• [EXTRACTED DATA]
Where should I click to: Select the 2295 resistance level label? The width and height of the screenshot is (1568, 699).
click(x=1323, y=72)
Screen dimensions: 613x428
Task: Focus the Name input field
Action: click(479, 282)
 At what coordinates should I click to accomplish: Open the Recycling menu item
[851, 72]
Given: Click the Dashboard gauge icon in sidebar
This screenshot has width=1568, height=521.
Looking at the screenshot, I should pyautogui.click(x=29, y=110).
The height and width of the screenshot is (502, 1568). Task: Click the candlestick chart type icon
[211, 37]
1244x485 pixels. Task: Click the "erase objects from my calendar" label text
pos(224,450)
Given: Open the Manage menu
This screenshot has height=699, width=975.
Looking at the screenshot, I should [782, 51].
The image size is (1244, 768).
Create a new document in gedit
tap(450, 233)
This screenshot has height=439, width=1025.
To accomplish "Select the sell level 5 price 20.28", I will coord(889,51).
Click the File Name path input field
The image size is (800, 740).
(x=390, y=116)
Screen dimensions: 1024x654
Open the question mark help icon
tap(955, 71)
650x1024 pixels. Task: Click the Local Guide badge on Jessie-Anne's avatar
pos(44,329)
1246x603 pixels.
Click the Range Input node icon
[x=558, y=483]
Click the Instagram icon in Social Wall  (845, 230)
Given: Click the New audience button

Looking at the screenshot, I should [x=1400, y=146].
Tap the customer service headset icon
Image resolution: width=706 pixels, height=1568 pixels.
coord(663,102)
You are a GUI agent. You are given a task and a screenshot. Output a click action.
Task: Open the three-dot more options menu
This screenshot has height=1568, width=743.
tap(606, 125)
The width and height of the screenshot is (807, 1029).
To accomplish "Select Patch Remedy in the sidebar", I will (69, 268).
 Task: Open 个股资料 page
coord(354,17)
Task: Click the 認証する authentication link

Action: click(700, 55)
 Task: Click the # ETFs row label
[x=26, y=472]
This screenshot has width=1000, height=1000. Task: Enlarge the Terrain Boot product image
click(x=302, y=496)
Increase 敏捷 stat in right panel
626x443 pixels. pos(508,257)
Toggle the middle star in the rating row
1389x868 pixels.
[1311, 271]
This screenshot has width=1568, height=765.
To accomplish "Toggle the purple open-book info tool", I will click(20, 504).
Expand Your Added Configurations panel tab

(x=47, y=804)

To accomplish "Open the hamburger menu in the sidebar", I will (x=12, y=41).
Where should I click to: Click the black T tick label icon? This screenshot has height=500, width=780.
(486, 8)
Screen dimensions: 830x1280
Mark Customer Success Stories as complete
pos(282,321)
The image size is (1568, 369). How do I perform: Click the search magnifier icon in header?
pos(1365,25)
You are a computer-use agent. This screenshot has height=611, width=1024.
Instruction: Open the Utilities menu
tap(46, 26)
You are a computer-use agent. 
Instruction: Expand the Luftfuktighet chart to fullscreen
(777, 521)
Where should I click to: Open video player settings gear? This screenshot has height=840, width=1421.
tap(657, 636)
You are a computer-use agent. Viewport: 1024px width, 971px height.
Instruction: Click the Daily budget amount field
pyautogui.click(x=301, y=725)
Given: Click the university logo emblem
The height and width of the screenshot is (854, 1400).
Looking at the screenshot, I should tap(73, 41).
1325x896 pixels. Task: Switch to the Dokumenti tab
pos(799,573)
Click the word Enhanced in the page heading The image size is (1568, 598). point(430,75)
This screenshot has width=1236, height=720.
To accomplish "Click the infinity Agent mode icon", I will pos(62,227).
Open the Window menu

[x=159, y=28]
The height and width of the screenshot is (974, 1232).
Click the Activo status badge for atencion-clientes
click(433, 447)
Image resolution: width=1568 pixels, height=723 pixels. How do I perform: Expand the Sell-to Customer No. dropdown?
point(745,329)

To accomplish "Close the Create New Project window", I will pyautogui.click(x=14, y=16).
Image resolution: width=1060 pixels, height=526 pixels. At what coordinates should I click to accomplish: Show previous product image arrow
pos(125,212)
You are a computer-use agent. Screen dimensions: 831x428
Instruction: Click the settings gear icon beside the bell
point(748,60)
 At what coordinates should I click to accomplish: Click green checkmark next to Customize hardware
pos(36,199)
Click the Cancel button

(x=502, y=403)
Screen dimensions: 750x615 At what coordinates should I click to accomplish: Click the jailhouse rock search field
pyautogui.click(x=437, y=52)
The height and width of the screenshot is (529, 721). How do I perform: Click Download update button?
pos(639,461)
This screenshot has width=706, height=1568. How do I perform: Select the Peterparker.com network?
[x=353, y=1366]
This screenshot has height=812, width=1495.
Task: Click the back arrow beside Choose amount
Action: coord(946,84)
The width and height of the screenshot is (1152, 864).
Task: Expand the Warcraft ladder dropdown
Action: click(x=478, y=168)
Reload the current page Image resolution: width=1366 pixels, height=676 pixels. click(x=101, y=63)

• [WORK INSTRUCTIONS]
The exercise is to copy out every line above that has the word "sidebar" in it.

• [SOLUTION TO THE PROBLEM]
Given: Click the Dashboard gauge icon in sidebar
To accomplish "Select Patch Remedy in the sidebar", I will (69, 268).
To accomplish "Open the hamburger menu in the sidebar", I will (x=12, y=41).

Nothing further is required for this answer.